◆ **SET EXERCISE**: Return each of the following items word for word, keeping every line unchanged.

** start INFORMATION SUPPLIED **

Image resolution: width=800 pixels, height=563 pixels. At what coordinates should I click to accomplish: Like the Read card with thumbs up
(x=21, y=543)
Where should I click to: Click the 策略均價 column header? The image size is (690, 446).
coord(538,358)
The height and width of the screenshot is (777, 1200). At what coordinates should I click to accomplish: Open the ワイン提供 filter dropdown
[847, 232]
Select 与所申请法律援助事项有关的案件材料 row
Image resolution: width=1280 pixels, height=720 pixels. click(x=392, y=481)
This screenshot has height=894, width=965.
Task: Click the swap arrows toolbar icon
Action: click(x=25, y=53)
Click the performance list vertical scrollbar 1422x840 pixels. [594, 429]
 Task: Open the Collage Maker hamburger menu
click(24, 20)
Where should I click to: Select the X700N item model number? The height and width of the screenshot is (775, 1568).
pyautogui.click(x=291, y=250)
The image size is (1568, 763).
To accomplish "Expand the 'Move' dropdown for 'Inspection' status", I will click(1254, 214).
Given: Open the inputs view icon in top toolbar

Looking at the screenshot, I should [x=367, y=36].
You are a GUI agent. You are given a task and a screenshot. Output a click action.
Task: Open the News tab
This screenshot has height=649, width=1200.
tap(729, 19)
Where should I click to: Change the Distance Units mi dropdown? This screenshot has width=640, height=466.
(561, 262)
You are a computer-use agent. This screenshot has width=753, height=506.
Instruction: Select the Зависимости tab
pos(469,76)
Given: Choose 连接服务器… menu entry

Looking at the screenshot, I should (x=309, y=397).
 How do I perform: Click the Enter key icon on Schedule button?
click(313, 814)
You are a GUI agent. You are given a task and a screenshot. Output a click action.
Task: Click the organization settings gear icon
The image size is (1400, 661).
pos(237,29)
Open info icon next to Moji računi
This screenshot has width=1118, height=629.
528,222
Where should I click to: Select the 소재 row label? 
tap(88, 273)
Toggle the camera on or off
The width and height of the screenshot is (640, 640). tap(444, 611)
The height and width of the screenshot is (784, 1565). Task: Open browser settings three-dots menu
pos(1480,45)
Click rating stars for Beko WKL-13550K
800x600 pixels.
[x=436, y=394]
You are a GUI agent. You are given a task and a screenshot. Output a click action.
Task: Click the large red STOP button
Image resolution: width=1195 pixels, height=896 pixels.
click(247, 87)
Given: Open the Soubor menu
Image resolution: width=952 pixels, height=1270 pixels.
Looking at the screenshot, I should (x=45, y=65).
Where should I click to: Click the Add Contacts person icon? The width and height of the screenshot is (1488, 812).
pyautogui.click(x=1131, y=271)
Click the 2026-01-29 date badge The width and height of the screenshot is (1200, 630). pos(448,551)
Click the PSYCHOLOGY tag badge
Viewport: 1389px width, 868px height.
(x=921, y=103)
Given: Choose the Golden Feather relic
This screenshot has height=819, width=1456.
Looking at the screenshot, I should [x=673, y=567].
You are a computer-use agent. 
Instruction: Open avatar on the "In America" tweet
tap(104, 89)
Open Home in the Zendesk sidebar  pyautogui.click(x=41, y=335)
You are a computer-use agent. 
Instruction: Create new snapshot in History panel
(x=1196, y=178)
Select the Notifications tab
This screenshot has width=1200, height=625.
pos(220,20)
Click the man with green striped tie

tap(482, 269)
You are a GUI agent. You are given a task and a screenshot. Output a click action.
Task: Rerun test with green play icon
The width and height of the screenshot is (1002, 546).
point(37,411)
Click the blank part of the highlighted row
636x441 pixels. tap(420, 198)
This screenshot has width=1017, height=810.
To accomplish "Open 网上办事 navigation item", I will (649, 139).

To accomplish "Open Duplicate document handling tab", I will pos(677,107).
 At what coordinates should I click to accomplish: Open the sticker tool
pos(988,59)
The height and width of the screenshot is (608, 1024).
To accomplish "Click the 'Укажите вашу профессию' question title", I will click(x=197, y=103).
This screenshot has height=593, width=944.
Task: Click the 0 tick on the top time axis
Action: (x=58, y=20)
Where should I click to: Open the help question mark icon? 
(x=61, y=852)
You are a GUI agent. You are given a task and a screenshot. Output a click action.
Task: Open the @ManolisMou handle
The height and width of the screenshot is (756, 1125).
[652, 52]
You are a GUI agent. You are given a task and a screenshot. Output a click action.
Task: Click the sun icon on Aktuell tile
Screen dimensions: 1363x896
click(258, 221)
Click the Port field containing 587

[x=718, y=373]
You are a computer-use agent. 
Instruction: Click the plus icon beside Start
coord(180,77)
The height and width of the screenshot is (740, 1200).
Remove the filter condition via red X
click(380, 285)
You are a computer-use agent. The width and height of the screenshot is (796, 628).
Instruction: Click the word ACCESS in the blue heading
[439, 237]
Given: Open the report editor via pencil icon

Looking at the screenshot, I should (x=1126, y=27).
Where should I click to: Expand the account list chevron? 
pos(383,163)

** end INFORMATION SUPPLIED **

◆ **COMPLETE OUTPUT**:
Image resolution: width=800 pixels, height=563 pixels. At what coordinates should I click to accomplish: Like the Read card with thumbs up
(x=21, y=543)
Where should I click to: Click the 策略均價 column header? The image size is (690, 446).
coord(538,358)
The height and width of the screenshot is (777, 1200). At what coordinates should I click to accomplish: Open the ワイン提供 filter dropdown
[847, 232]
Select 与所申请法律援助事项有关的案件材料 row
Image resolution: width=1280 pixels, height=720 pixels. click(x=392, y=481)
This screenshot has height=894, width=965.
Task: Click the swap arrows toolbar icon
Action: click(x=25, y=53)
Click the performance list vertical scrollbar 1422x840 pixels. [594, 429]
 Task: Open the Collage Maker hamburger menu
click(24, 20)
Where should I click to: Select the X700N item model number? The height and width of the screenshot is (775, 1568).
pyautogui.click(x=291, y=250)
The image size is (1568, 763).
To accomplish "Expand the 'Move' dropdown for 'Inspection' status", I will click(1254, 214).
Given: Open the inputs view icon in top toolbar

Looking at the screenshot, I should [x=367, y=36].
You are a GUI agent. You are given a task and a screenshot. Output a click action.
Task: Open the News tab
This screenshot has height=649, width=1200.
tap(729, 19)
Where should I click to: Change the Distance Units mi dropdown? This screenshot has width=640, height=466.
(561, 262)
You are a computer-use agent. This screenshot has width=753, height=506.
Instruction: Select the Зависимости tab
pos(469,76)
Given: Choose 连接服务器… menu entry

Looking at the screenshot, I should (x=309, y=397).
 How do I perform: Click the Enter key icon on Schedule button?
click(313, 814)
You are a GUI agent. You are given a task and a screenshot. Output a click action.
Task: Click the organization settings gear icon
The image size is (1400, 661).
pos(237,29)
Open info icon next to Moji računi
This screenshot has width=1118, height=629.
528,222
Where should I click to: Select the 소재 row label? 
tap(88, 273)
Toggle the camera on or off
The width and height of the screenshot is (640, 640). tap(444, 611)
The height and width of the screenshot is (784, 1565). Task: Open browser settings three-dots menu
pos(1480,45)
Click rating stars for Beko WKL-13550K
800x600 pixels.
[x=436, y=394]
You are a GUI agent. You are given a task and a screenshot. Output a click action.
Task: Click the large red STOP button
Image resolution: width=1195 pixels, height=896 pixels.
click(247, 87)
Given: Open the Soubor menu
Image resolution: width=952 pixels, height=1270 pixels.
Looking at the screenshot, I should (x=45, y=65).
Where should I click to: Click the Add Contacts person icon? The width and height of the screenshot is (1488, 812).
pyautogui.click(x=1131, y=271)
Click the 2026-01-29 date badge The width and height of the screenshot is (1200, 630). pos(448,551)
Click the PSYCHOLOGY tag badge
Viewport: 1389px width, 868px height.
(x=921, y=103)
Given: Choose the Golden Feather relic
This screenshot has height=819, width=1456.
Looking at the screenshot, I should [x=673, y=567].
You are a computer-use agent. 
Instruction: Open avatar on the "In America" tweet
tap(104, 89)
Open Home in the Zendesk sidebar  pyautogui.click(x=41, y=335)
You are a computer-use agent. 
Instruction: Create new snapshot in History panel
(x=1196, y=178)
Select the Notifications tab
This screenshot has width=1200, height=625.
pos(220,20)
Click the man with green striped tie

tap(482, 269)
You are a GUI agent. You are given a task and a screenshot. Output a click action.
Task: Rerun test with green play icon
The width and height of the screenshot is (1002, 546).
point(37,411)
Click the blank part of the highlighted row
636x441 pixels. tap(420, 198)
This screenshot has width=1017, height=810.
To accomplish "Open 网上办事 navigation item", I will (649, 139).

To accomplish "Open Duplicate document handling tab", I will pos(677,107).
 At what coordinates should I click to accomplish: Open the sticker tool
pos(988,59)
The height and width of the screenshot is (608, 1024).
To accomplish "Click the 'Укажите вашу профессию' question title", I will click(x=197, y=103).
This screenshot has height=593, width=944.
Task: Click the 0 tick on the top time axis
Action: (x=58, y=20)
Where should I click to: Open the help question mark icon? 
(x=61, y=852)
You are a GUI agent. You are given a task and a screenshot. Output a click action.
Task: Open the @ManolisMou handle
The height and width of the screenshot is (756, 1125).
[652, 52]
You are a GUI agent. You are given a task and a screenshot. Output a click action.
Task: Click the sun icon on Aktuell tile
Screen dimensions: 1363x896
click(258, 221)
Click the Port field containing 587

[x=718, y=373]
You are a computer-use agent. 
Instruction: Click the plus icon beside Start
coord(180,77)
The height and width of the screenshot is (740, 1200).
Remove the filter condition via red X
click(380, 285)
You are a computer-use agent. The width and height of the screenshot is (796, 628).
Instruction: Click the word ACCESS in the blue heading
[439, 237]
Given: Open the report editor via pencil icon

Looking at the screenshot, I should (x=1126, y=27).
Where should I click to: Expand the account list chevron? 
pos(383,163)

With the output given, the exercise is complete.